Dod’s situation may have improved slightly in 1627 when the current Clerk of the Pentice, Robert Brerewood, was suspended from office for negligence. It was thereby ordered, on 20 February 1627, that mayor Nicholas Ince ‘put in some fitting clerke or clerkes to execute the said place and office’ whilst Brerewood was suspended and to ‘take into his Custodye the Bookes and records of the said Office and of the Severall courts within the said Citty’. The name of the chosen individual is not recorded in the assembly book, but a manuscript written by Hugh Dod reveals that it was he who was appointed. In an account of the freemen admitted in Chester in the year 1626/7 Dod recorded that he ‘was admitted by the said Nicholas Ince in the tyme of his maioralty to write in the office of Pentice during the sequestracion thereof’. Despite his lack of formal training and prior rejections of legal office, the city was clearly happy to let Dod take on this significant role, albeit not as a permanent appointment. Clerks of the Pentice were not required to have formal legal training, although the two of the previous incumbents, Robert Whitby and Robert Brerewood, were both Inns of Court men, and the post had been filled previously by William Knight, Dod’s own patron, and Thomas Whitby who had both served apprenticeships. Therefore, Dod’s experience and training meant he had the experience needed to take up the role of temporary Clerk of the Pentice but did not possess the skills necessary for a more permanent office as an attorney.
After 11 months of sequestration a new Clerk of the Pentice, Richard Littler, was appointed and Dod was once again seeking employment. He petitioned the city one final time in 1631, requesting that in light of his service to the city, which included him writing up an official list of legal fees for the city, he deserved to be admitted to a legal office. Dod was never granted an office as an attorney and next appears in the civic records in 1636 when he petitions for an almsroom – charitable accommodation for the poor – in Chester, which had recently become available and was being allocated via ‘lott or ballettinge’. Ironically, this was Dod’s only successful petition. Dod retained the room until his death in 1639.

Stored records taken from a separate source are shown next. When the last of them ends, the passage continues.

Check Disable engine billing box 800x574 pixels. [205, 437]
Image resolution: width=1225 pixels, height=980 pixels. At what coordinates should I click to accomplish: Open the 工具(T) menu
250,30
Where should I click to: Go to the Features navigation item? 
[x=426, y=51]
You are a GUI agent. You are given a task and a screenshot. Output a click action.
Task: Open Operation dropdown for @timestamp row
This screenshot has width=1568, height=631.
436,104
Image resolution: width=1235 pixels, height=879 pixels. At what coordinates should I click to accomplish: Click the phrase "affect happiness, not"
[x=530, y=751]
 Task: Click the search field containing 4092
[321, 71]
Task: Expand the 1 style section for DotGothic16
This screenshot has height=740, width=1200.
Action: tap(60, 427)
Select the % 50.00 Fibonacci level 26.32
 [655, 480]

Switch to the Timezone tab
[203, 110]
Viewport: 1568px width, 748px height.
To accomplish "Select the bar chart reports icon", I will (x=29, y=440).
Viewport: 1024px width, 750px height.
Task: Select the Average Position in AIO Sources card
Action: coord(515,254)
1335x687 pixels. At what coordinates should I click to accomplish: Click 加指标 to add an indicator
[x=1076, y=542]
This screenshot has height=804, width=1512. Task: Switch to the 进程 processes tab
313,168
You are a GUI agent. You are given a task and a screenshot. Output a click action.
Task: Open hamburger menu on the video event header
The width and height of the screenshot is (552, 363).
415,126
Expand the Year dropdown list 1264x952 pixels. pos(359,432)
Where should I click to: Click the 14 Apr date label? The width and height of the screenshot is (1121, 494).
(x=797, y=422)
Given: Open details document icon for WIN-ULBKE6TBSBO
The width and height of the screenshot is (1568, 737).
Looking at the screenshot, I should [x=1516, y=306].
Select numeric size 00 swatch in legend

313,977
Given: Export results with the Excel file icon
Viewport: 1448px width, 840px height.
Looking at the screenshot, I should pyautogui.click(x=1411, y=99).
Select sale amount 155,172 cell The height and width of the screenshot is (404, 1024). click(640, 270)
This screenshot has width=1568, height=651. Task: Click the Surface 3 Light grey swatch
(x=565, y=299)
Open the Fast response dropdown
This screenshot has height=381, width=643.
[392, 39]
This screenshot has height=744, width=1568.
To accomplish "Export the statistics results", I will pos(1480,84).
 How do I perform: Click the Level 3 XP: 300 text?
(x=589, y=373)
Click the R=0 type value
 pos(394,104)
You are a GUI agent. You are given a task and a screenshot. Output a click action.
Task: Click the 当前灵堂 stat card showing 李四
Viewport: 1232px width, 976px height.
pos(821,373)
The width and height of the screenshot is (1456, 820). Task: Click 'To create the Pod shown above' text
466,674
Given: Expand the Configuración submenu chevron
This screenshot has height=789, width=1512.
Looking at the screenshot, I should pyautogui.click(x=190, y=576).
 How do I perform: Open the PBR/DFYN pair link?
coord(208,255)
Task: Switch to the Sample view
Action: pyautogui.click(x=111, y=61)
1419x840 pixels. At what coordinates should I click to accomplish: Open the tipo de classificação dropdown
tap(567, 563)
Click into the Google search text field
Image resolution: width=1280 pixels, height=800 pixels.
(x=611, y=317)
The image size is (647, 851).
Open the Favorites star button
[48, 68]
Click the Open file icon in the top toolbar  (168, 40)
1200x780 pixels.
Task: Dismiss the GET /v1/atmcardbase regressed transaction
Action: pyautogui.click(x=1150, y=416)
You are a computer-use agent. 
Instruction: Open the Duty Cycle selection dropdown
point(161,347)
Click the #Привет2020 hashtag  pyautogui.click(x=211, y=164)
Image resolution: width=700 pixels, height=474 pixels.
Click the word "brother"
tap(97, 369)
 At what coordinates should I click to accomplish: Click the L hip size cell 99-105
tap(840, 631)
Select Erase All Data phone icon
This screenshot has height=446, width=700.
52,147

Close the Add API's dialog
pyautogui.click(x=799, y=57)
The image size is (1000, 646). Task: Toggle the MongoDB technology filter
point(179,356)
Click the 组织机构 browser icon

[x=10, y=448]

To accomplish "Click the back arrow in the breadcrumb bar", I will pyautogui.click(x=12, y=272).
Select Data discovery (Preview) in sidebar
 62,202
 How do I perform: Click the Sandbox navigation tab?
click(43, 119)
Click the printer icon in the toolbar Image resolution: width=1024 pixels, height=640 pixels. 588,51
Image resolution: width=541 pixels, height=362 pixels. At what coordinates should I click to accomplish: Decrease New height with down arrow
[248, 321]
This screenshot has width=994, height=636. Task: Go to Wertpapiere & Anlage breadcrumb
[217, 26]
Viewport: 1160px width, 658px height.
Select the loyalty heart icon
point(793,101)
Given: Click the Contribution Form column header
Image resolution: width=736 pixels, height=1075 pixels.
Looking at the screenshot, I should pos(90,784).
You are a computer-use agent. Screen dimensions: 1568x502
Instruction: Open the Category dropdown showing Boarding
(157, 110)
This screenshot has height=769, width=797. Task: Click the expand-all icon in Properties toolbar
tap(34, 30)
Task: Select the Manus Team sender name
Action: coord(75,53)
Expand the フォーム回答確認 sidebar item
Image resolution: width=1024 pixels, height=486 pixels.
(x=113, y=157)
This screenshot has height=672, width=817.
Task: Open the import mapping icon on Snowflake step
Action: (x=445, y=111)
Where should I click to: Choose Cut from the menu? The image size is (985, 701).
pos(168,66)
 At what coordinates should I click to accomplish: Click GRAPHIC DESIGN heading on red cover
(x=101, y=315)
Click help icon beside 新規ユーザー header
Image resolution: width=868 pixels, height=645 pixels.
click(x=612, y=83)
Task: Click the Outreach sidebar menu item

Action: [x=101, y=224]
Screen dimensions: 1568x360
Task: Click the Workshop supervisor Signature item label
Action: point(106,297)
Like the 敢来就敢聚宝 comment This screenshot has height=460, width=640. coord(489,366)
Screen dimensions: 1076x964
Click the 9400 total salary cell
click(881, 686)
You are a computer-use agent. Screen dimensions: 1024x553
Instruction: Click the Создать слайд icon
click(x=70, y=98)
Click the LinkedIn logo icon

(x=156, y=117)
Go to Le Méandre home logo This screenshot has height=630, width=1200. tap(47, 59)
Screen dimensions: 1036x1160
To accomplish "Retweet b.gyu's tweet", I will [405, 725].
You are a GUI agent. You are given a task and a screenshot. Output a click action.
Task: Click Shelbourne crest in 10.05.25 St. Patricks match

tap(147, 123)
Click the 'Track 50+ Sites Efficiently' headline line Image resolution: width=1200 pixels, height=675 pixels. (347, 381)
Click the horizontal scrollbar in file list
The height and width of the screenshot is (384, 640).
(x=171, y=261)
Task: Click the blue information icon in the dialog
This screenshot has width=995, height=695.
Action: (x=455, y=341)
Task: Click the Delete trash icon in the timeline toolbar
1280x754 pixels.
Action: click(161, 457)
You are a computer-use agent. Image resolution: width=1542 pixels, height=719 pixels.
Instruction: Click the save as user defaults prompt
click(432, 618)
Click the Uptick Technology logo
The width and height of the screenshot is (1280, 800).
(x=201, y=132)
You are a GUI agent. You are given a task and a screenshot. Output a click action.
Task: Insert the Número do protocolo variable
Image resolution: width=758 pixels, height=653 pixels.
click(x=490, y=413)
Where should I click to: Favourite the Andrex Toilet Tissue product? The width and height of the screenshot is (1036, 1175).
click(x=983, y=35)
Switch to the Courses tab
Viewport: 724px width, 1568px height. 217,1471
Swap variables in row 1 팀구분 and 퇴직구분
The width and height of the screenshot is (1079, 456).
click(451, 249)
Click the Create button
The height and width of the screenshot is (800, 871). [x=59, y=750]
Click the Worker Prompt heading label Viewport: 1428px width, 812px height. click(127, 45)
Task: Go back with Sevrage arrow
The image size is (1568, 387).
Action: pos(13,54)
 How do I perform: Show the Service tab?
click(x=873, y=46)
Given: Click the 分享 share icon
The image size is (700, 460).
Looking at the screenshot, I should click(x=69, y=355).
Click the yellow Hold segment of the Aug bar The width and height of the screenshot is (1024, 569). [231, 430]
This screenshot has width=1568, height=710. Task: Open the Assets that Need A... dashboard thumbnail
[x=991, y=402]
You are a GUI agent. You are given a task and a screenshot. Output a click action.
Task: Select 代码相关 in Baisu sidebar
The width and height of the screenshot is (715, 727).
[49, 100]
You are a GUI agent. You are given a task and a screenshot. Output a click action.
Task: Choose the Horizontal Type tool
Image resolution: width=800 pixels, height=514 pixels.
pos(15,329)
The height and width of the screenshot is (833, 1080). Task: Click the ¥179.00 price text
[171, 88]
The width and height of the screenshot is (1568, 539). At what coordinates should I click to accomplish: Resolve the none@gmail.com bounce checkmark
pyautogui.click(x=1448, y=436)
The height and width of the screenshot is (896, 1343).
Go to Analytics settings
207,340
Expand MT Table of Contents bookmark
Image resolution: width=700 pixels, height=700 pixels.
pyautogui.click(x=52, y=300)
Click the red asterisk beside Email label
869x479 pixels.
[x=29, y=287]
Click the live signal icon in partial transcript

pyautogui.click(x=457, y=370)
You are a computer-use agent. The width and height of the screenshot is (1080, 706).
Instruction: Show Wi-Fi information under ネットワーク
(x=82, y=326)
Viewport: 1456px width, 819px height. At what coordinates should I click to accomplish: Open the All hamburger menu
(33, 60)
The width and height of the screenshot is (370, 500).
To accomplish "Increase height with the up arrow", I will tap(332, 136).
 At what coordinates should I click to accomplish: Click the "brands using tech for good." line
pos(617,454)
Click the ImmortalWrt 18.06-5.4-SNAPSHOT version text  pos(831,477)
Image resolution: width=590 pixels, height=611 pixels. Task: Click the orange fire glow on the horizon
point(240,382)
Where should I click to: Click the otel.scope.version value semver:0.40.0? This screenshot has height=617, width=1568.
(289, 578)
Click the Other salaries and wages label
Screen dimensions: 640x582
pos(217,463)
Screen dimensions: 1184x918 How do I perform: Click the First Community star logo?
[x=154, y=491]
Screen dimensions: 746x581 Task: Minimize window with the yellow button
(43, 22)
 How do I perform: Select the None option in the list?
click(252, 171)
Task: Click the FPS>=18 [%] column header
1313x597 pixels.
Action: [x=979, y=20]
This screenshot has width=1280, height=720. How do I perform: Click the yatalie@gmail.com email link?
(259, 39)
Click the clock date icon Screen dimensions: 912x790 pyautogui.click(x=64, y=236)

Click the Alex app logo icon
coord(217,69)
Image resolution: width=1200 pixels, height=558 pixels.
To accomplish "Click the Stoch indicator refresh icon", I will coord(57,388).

Dod’s petitions offer an insight into the life and career of an early modern civic clerk, a position that required literacy and a specific skill set that could be acquired through a form of apprenticeship. However, similar to being self-employed or working freelance today, Dod’s work as a clerk and professional scribe also required a certain amount of self-promotion and trading on his reputation to attract business. As such, his earnings were not set or secure and he clearly did not earn enough to support himself or his family. His skills were constantly deemed ‘not fit’ by the civic council to sidestep into the career of an attorney despite his experience and letters of recommendation. This suggests that whilst education, literacy, and patronage were important for social mobility, the exact set of skills acquired and how they had been obtained also mattered. As a result, Dod’s life was characterized by petitioning and precarity, and his social mobility and career progression were hampered by his lack of specialised education.
Mabel Winter
Sources
BL: Harl MS 1944, f. 115
BL: Harl MS 2020 and 2082: A catalogue of the Harleian manuscripts, in the British Museum. With indexes of persons, places, and matters : Free Download, Borrow, and Streaming : Internet Archive
CALS: ZAB/1, Assembly Book,
CALS: ZAB/2, Assembly Book,
CALS: ZM/AB/1, Apprenticeship Registers, f.27
CALS: ZML/6/57, Petition of Hugh Dod, 1611
CALS: ZML/6/58, Letter of Roger Aston, 1610
CALS: ZML/6/59, Letter of Thomas Ireland and John Salisbury
CALS: ZML/6/108, Letter from the King, 1616
CALS: ZML/6/112, Letter from Hugh Dod to Mayor Thomas Thropp, 1616
CALS: ZA/F/11/43, Petition of Hugh Dod, 1620
J. H. E. Bennett, The Rolls of the Freemen of the City of Chester, Part 1, 1392-1700, The Record Society for the Publication of Original Documents Relating to Lancashire and Cheshire Vol. 51 (1906)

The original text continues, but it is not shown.